» **WHAT THE TASK REQUIRES**
Rewrite the entries below as a Markdown table with the columns Number and Line, running from the line with "How do I perform: Click" to the line with "Instruction: Collapse the Vision category", both included. Give one row per line, skip blank lines, and leave out the pictures.

» **DATA SECTION**
---
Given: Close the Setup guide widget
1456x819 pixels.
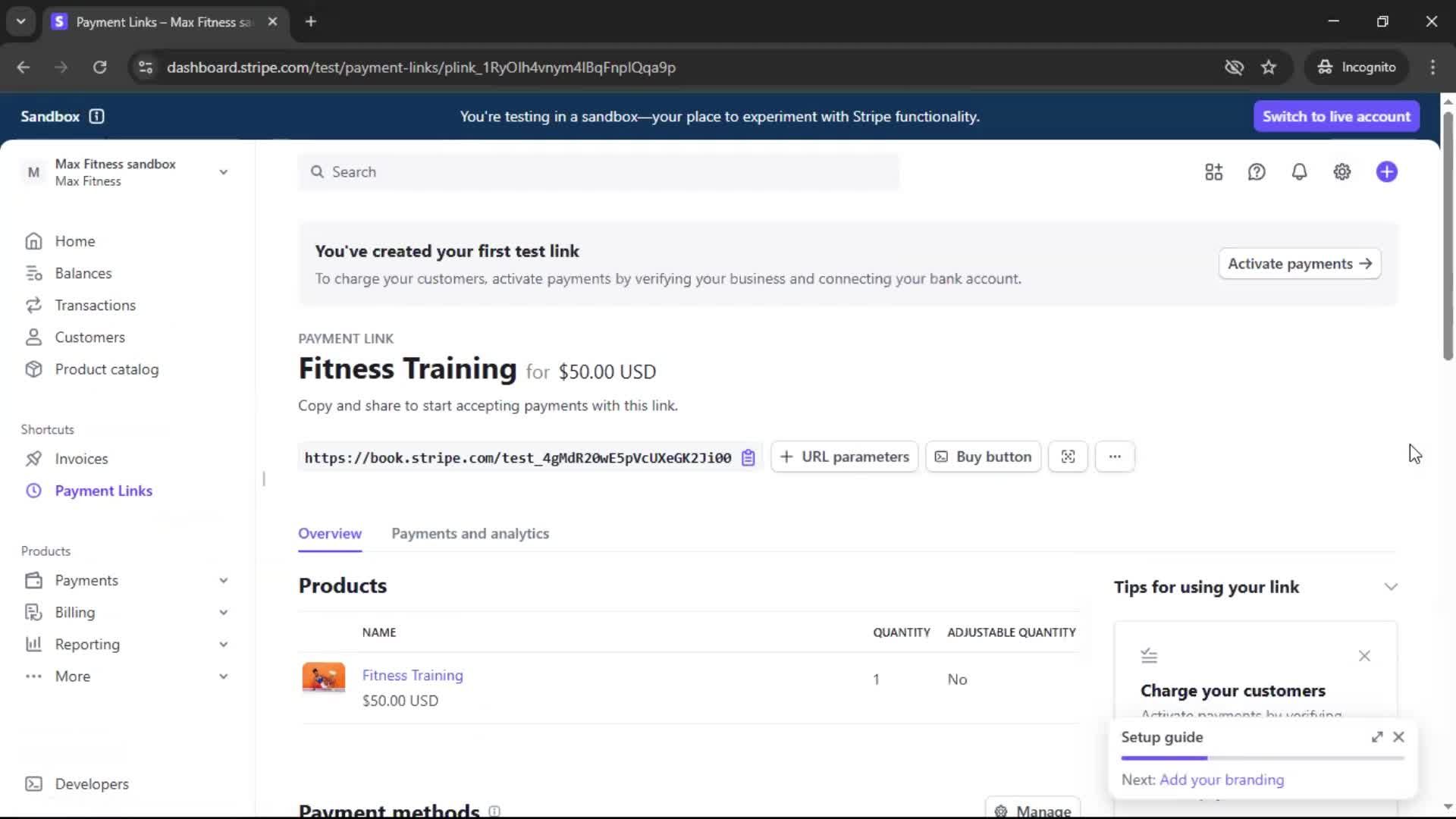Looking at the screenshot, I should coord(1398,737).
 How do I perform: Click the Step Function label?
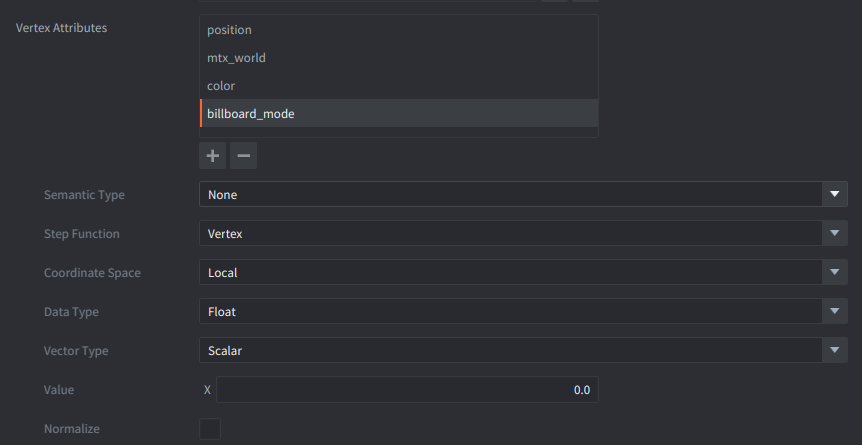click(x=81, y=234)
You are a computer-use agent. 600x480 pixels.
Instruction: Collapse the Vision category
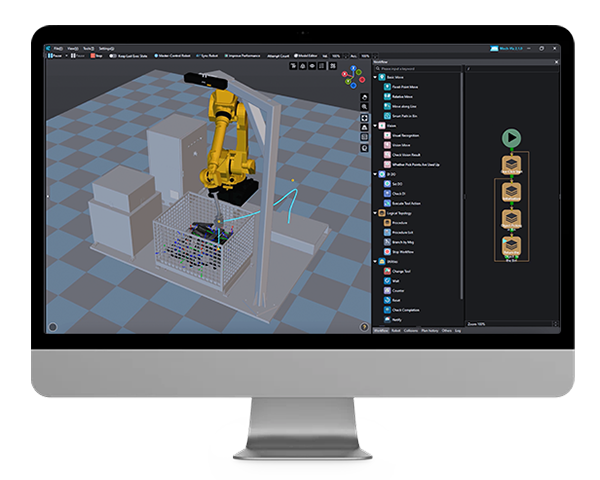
---
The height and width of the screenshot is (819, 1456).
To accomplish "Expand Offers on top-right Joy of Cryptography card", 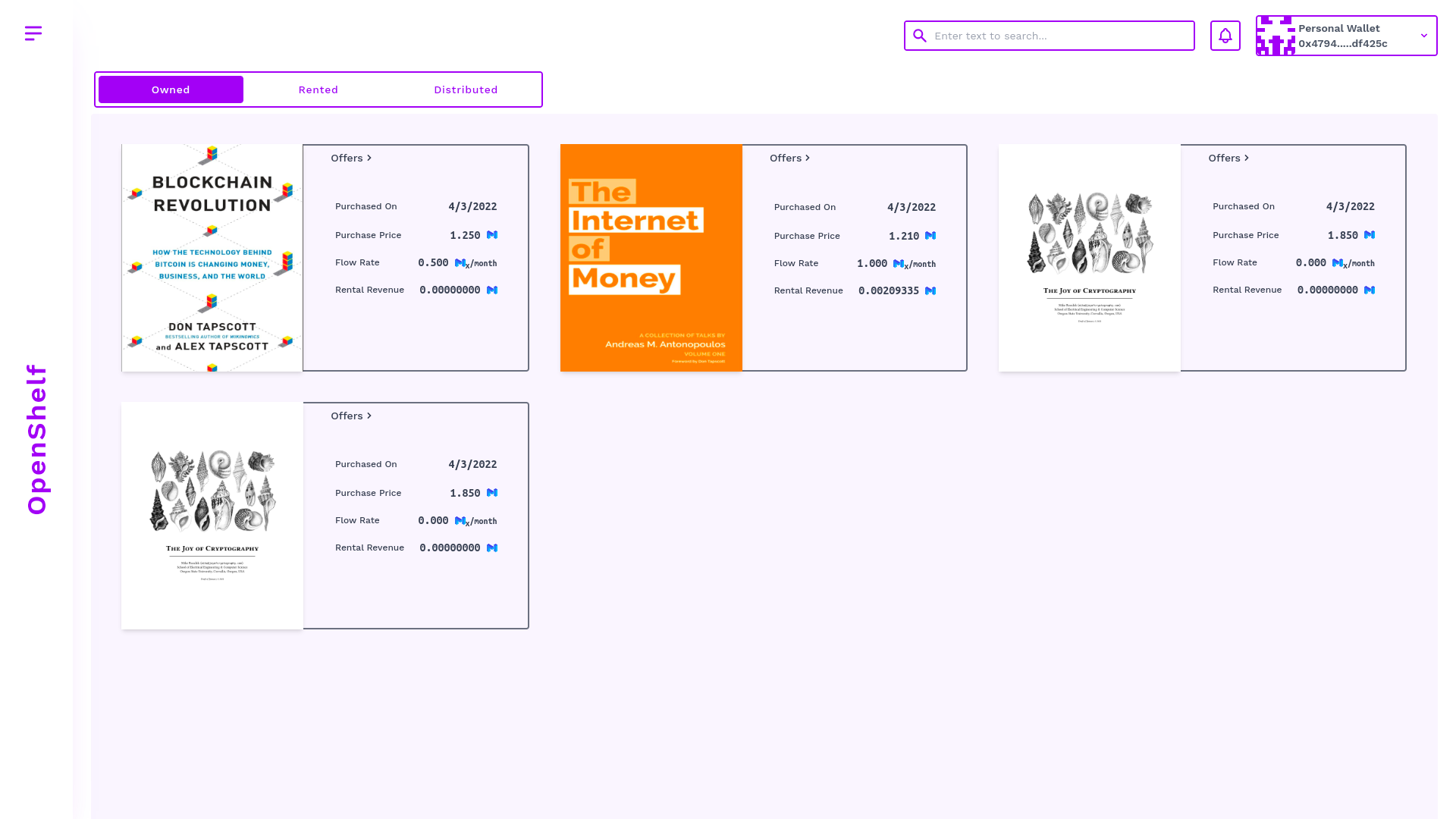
---
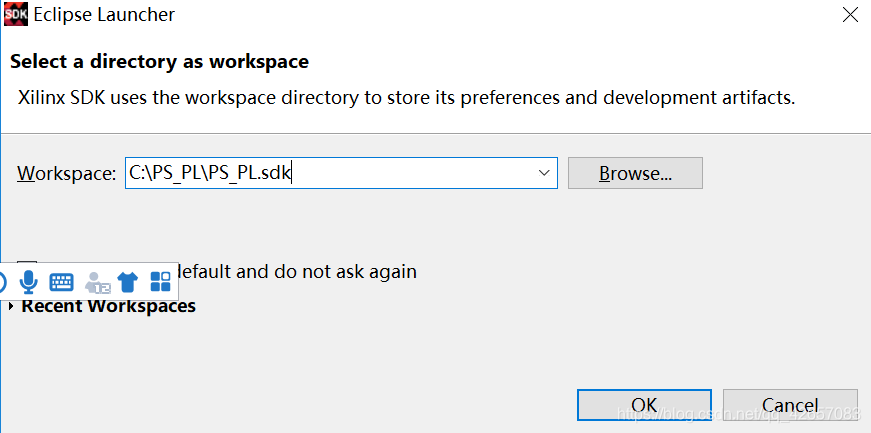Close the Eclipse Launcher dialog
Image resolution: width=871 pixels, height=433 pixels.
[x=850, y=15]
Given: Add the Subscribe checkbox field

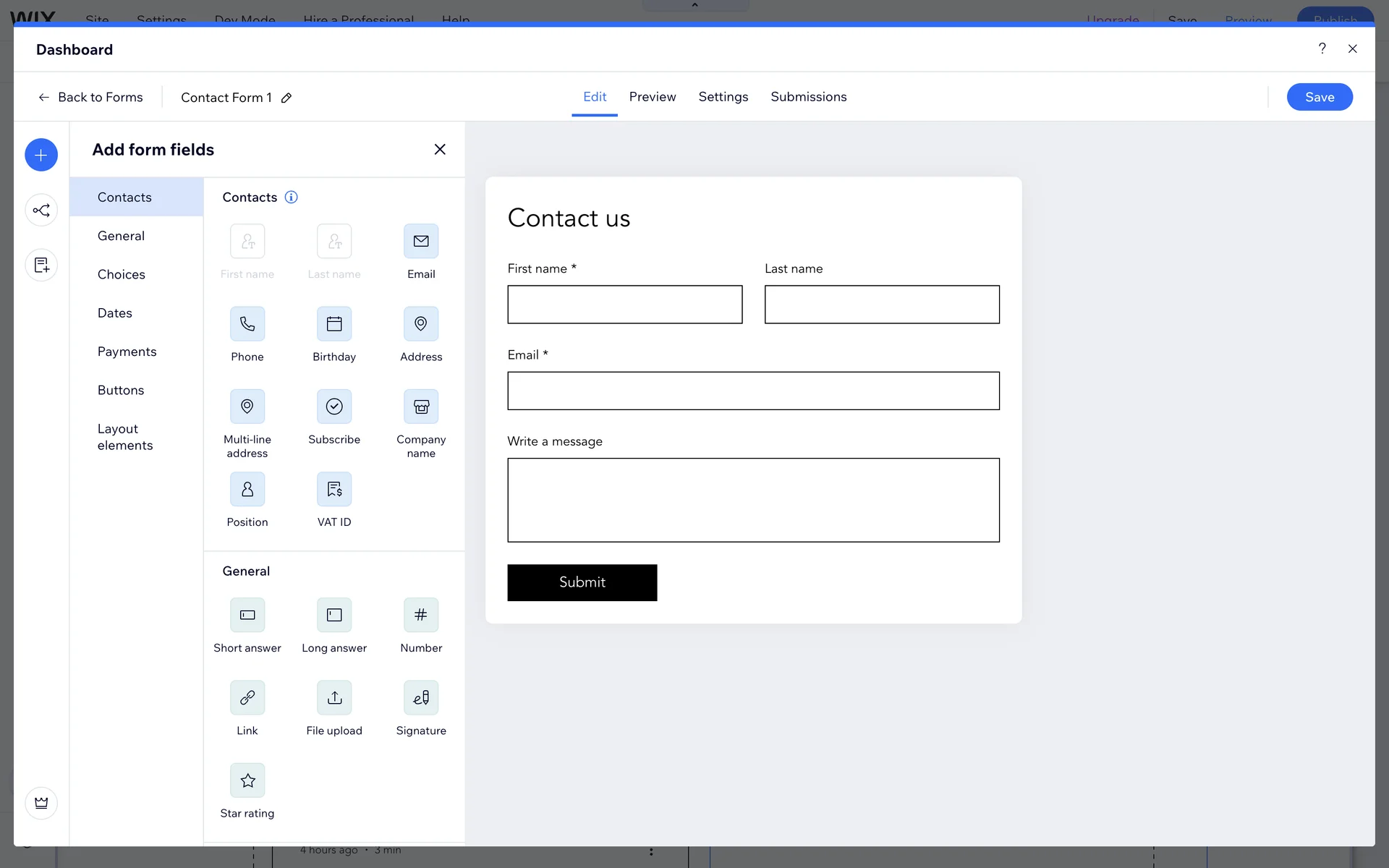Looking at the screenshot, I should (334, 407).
---
» **RESPONSE**
| Number | Line |
|---|---|
| 1 |  How do I perform: Click the Step Function label? |
| 2 | click(x=81, y=234) |
| 3 | You are a computer-use agent. 600x480 pixels. |
| 4 | Instruction: Collapse the Vision category |